What the exercise asks
Return, word for word, every line starting at the line with "800x402 pixels." and ending at the final line of the entries; skip the pictures.

Source data
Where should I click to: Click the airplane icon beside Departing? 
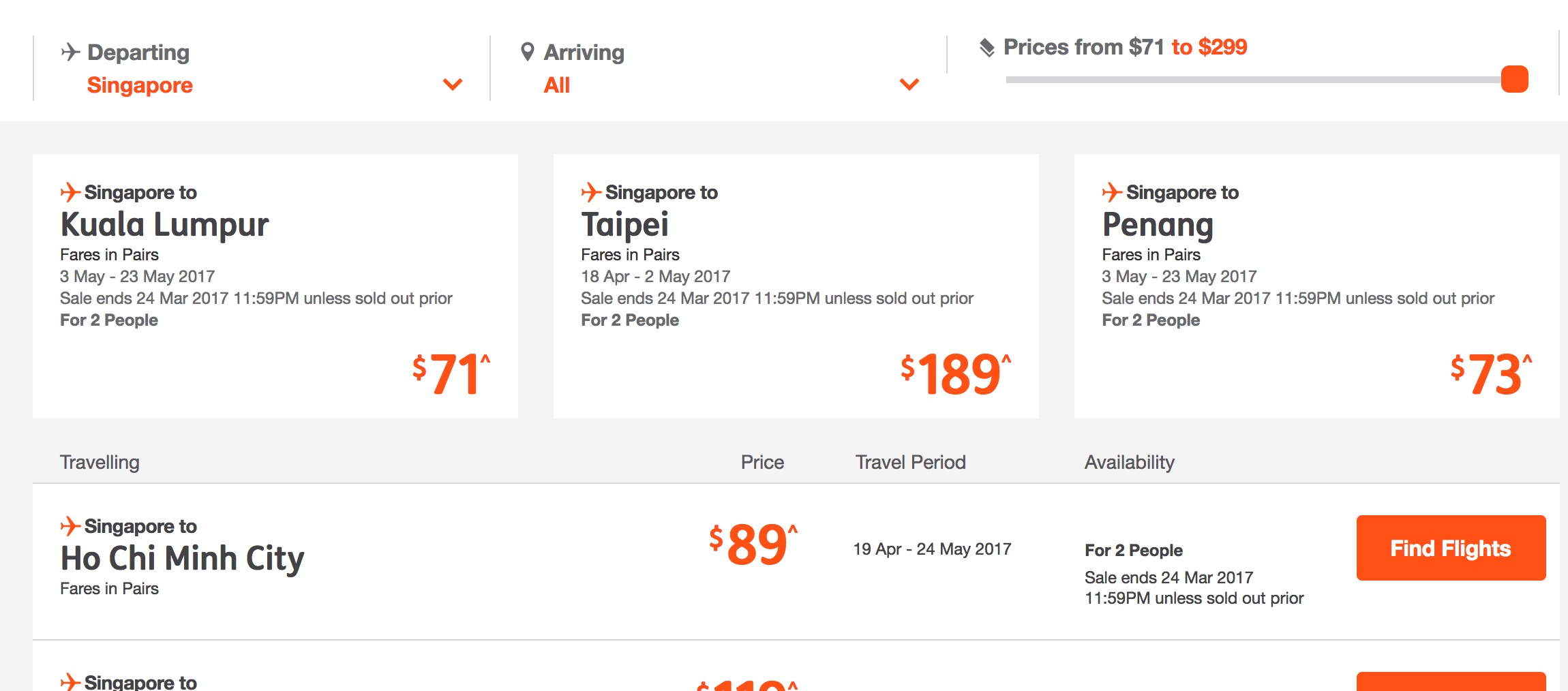click(70, 52)
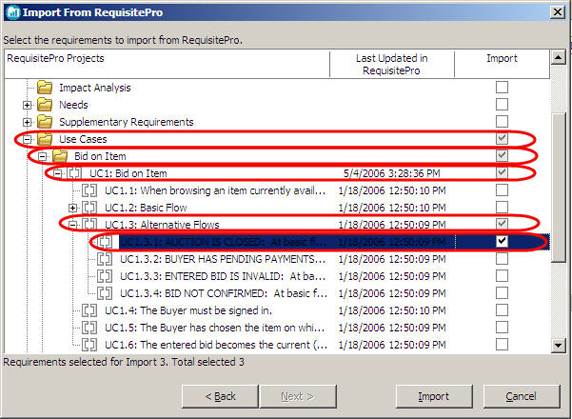The height and width of the screenshot is (419, 572).
Task: Check the Import box for UC1.3.3
Action: pos(502,276)
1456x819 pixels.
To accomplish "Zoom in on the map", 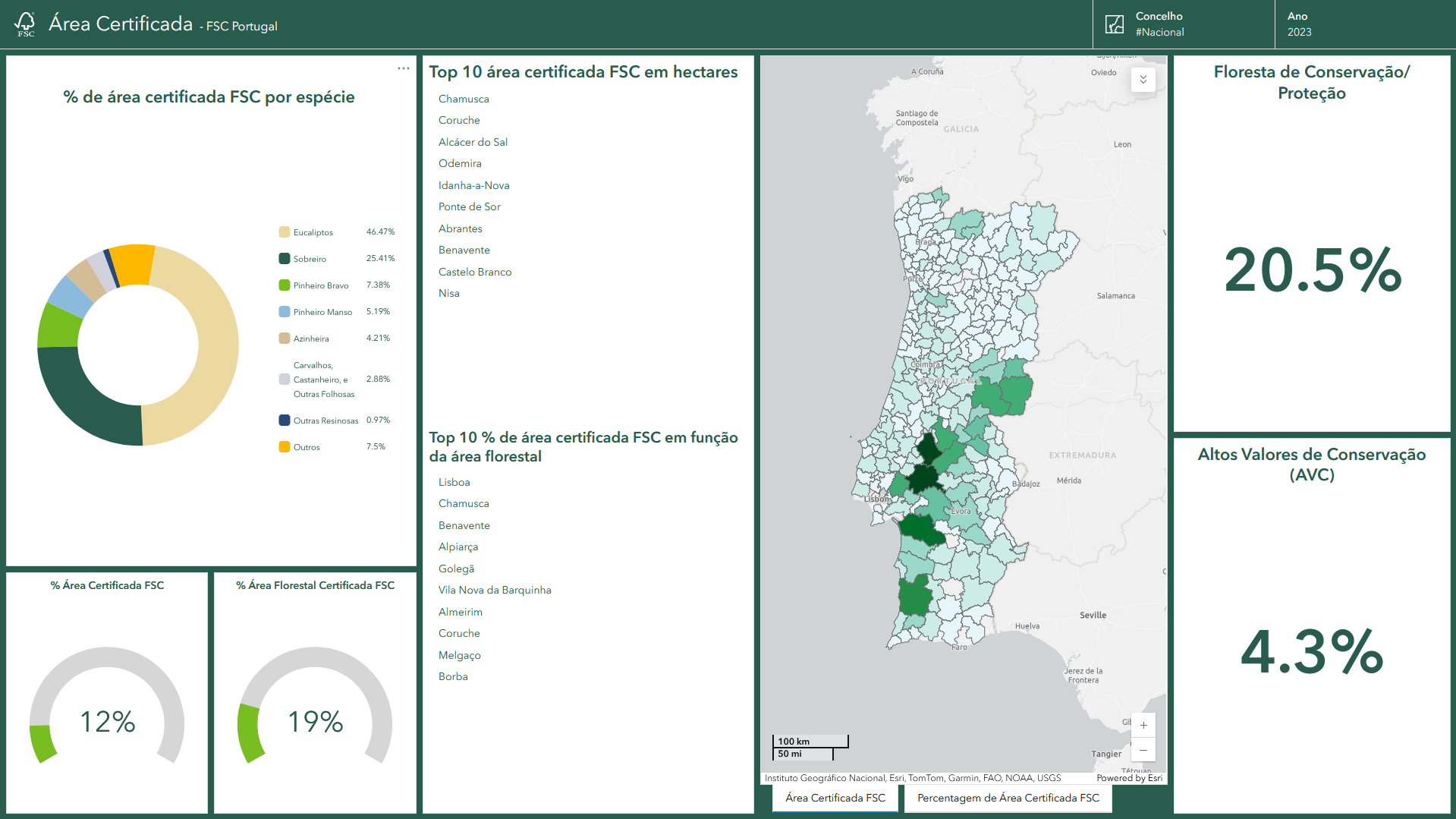I will click(x=1143, y=725).
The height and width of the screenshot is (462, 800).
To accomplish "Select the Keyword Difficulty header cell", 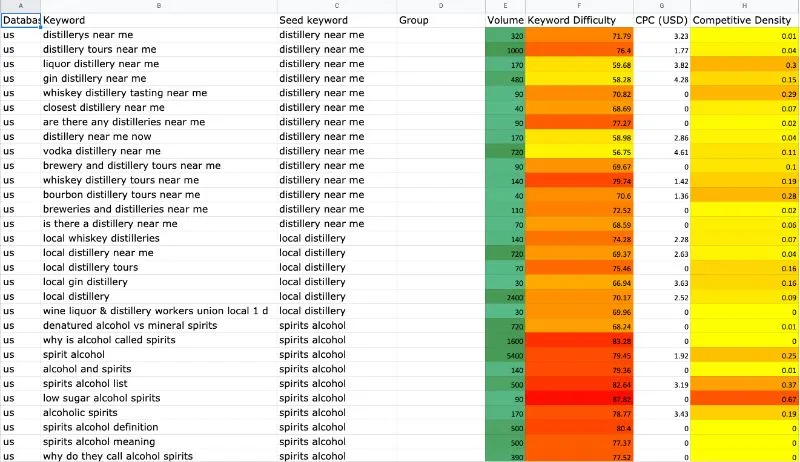I will click(x=579, y=20).
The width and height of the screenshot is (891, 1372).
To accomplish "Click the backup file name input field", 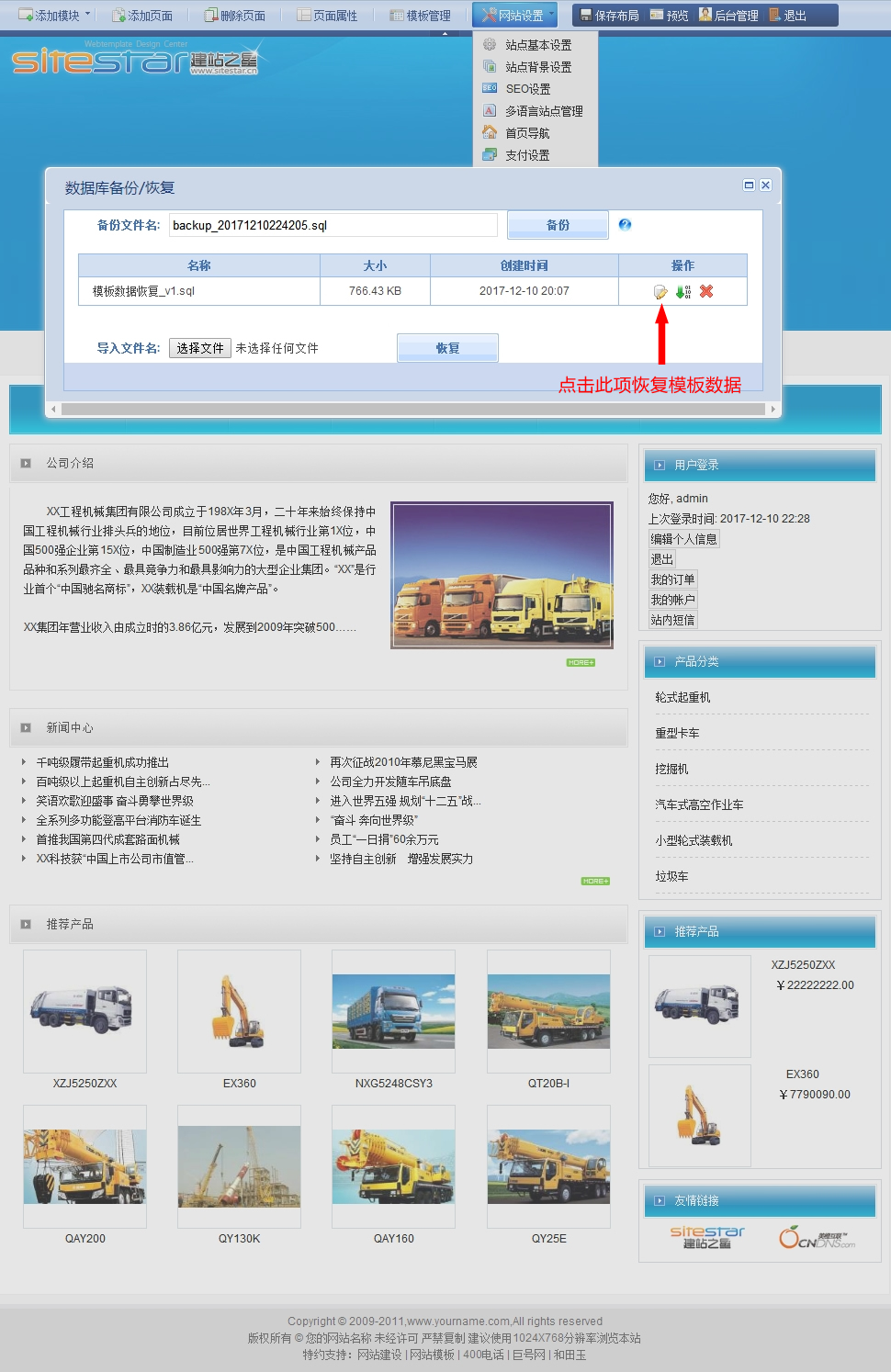I will [x=333, y=225].
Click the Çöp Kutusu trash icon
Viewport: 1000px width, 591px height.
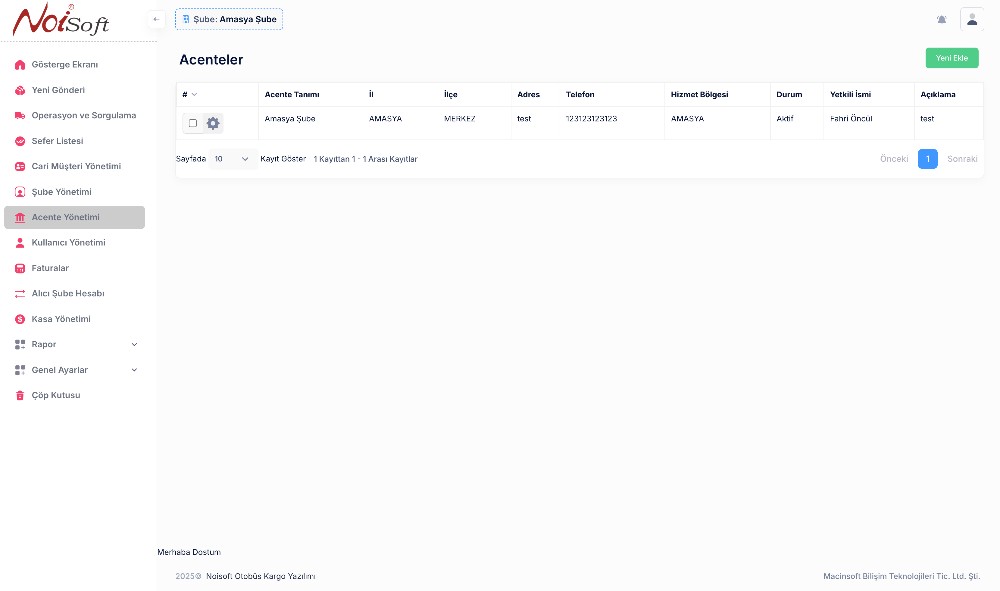tap(20, 396)
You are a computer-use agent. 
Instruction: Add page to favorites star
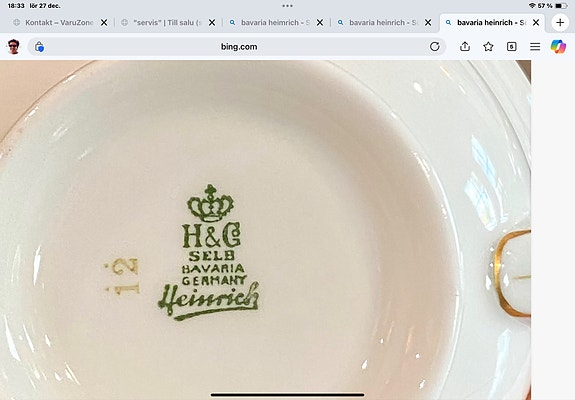point(488,47)
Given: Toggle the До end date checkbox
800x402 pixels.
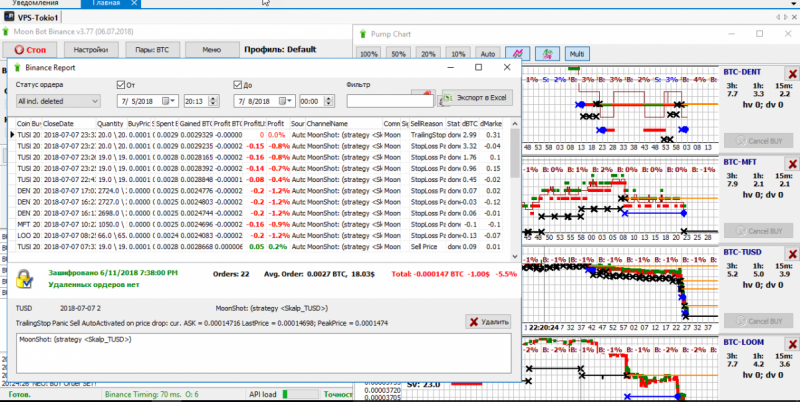Looking at the screenshot, I should [239, 85].
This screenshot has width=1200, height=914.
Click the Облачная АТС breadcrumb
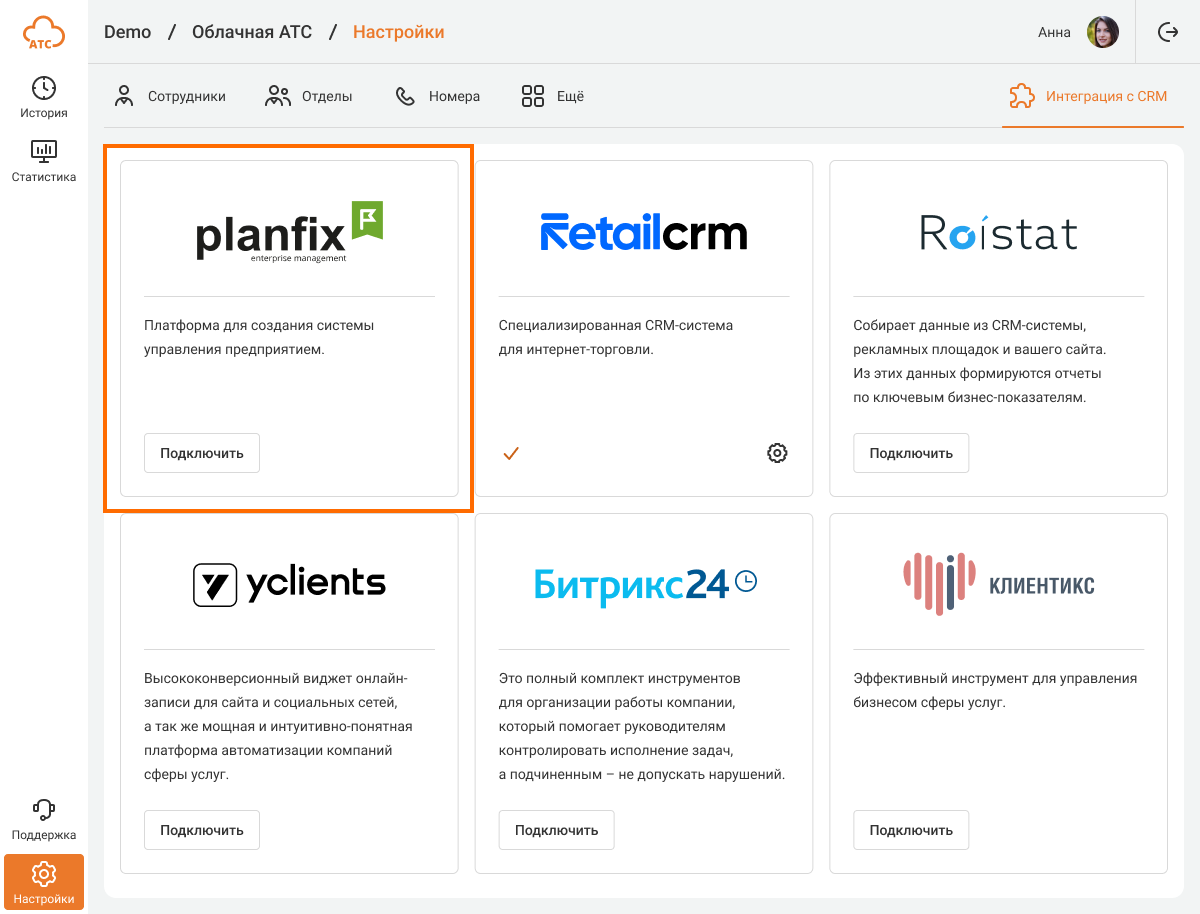[252, 32]
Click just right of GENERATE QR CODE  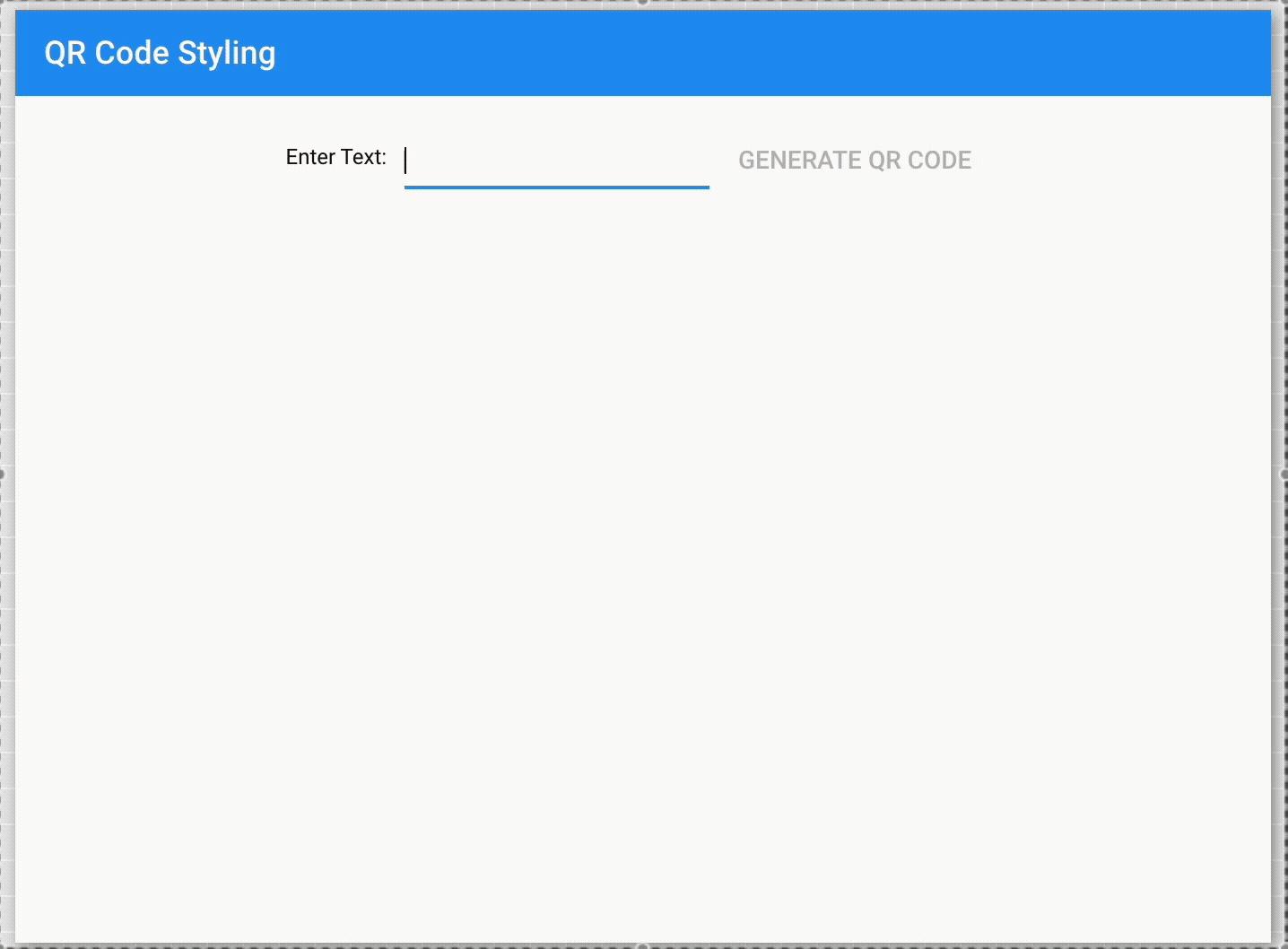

Solved problem
800x402 pixels.
Looking at the screenshot, I should [239, 85].
This screenshot has width=1200, height=914.
Click the Облачная АТС breadcrumb
[252, 32]
Click just right of GENERATE QR CODE  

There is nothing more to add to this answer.